Saturday, April 22, 2006

Operational statistics: Do things togather rather than separately

This friday Max Shen came to give talk on the 'operational statistics'. The idea is that when you seperate forecast and decision, you lose the potential saving. For example, if we don't know the demand distribution exactly under newsboy setting, we will forecast the parameters and make the order decision. It gives us lower profit. But if you directly design order quantity function instead of predict demand parameters and transform it to order quantity, we can gain a lot. It's managerial insight behind this paper to do things togather than separately.

But I just wonder what makes it work mathematically.

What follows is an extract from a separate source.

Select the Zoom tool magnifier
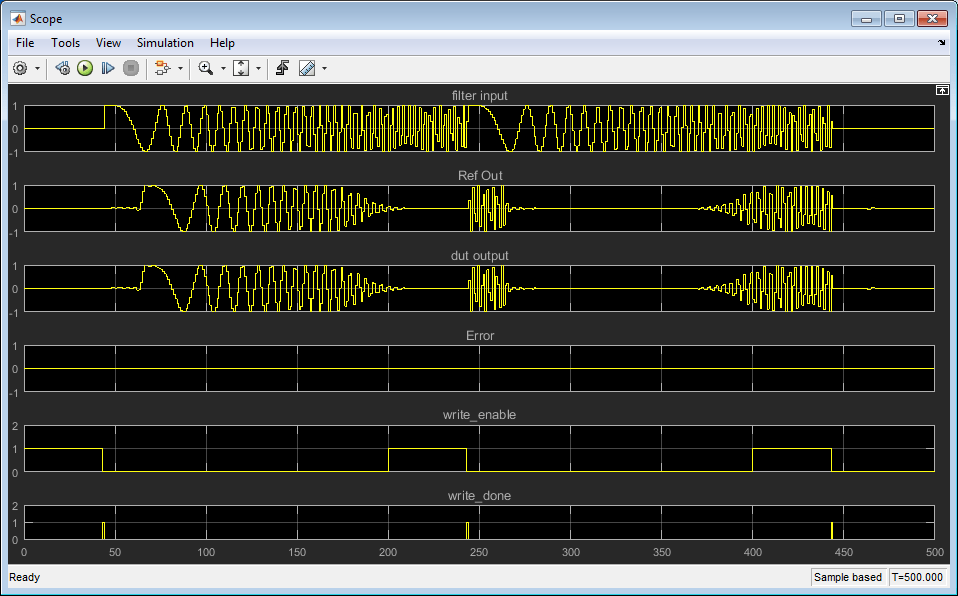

At seminar, I ask the question about unbaised and baised paramters. After I think it a little, I believe, by transform their order function into sample estimation space. It is likely that we get the baised estimation but with smaller variance. Then there is map between sample estimation space to the revenue space. Now we have two kinds of distribution of estimation. One is unbaised with large variance and the other one is baised with smaller variance. Suppose the map is concave, you can image the latter one will have bigger revenue if that estimation is well designed. So from statistical perspective, we need to balance how bais and how big variance of your estimation from the point of map between estimation and your objective function.

It is still hard for me to express these subtle things real time. Usually I have a very rough thought and need a discussion to clarify what I really think finally. Messy minds.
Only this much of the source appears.